George V said the British were against such a step. And, in this case, as a constitutional monarch, George V respected the public opinion, that's it. Yes, Georg could have made another decision, but this step wouldn't be approved in society.
Didn't European monarchs change their attitude to sending the former tsar to their countries after the October Revolution? Very radical power came into power.
I don't know about it. Of course, there was an opinion among ambassadors from western countries in 1918 Nicholas II should have gone abroad due to the new conditions. But this didn't lead to anything. Again, the public of European countries was still against. It was probably possible to send the imperial family to Denmark because Nicholas's mother was Danish. But this wasn't welcomed with enthusiasm in certain foreign circles either. So after abdication, nobody needed Nicholas II abroad. He was an extra burden, if you like. He wasn't the person who could cause sympathy in Europe.
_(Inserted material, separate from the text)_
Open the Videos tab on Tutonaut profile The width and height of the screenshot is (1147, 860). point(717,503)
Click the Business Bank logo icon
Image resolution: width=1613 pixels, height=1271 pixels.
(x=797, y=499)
But here we should say the attitude to what was happening in Russia immediately after March 1917 wasn't adequate. There reigned an opinion that like everything would be good later, it would wage a war more actively. It was very naïve.
''In this case, as a constitutional monarch, George V respected the public opinion, that's it. Yes, Georg could have made another decision, but this step wouldn't be approved in society.'' Photo: wikimedia.org
The decision to execute is still quite a complicated and opaque situation. But I can certainly say the measure of the masses, the Ural Council of Deputies, in this case, benefited both Lenin and Sverdlov. They didn't need a trial against Nicholas II in the situation that was in the country in 1918. And they breathed with a sigh of relief – Romanov didn't exist, thank God. Though I think the news that the children and close people were shot together with Nicholas and Alexandra shocked both Lenin and Sverdlov anyway. Why? Because the Bolsheviks didn't need extra cruelty, even if it came from the masses. On the other hand, Sverdlov perfectly knew these Yekaterinburg colleagues. In comparison with other Bolsheviks, they stood out as extreme radicals, I'd say even ferocious, and they could easily shoot anyone. The Ural council thought they conducted a historic sentence. It is no accident the execution's participants boasted later that they held the most terrifying campaign.
It's unlikely the green light was given from the top. The case is that before it happened, more than a month before it, tsar's brother Mikhail Romanov was shot, and this happened in semi-detective circumstances, if you like. Local leftist radicals ''stole'' Mikhail with his secretary and shot them in the forest. It was a purely leftist radical terrorist amateur performance, which was quite a characteristic of that time. And no teams from Moscow were needed for this. Perhaps Sverdlov insinuated in the past that Ural men were to act in complicated circumstances as they wished, and they made a decision. And if we remember Lenin approved Mikhail Romanov's murder, it turns out they did correctly.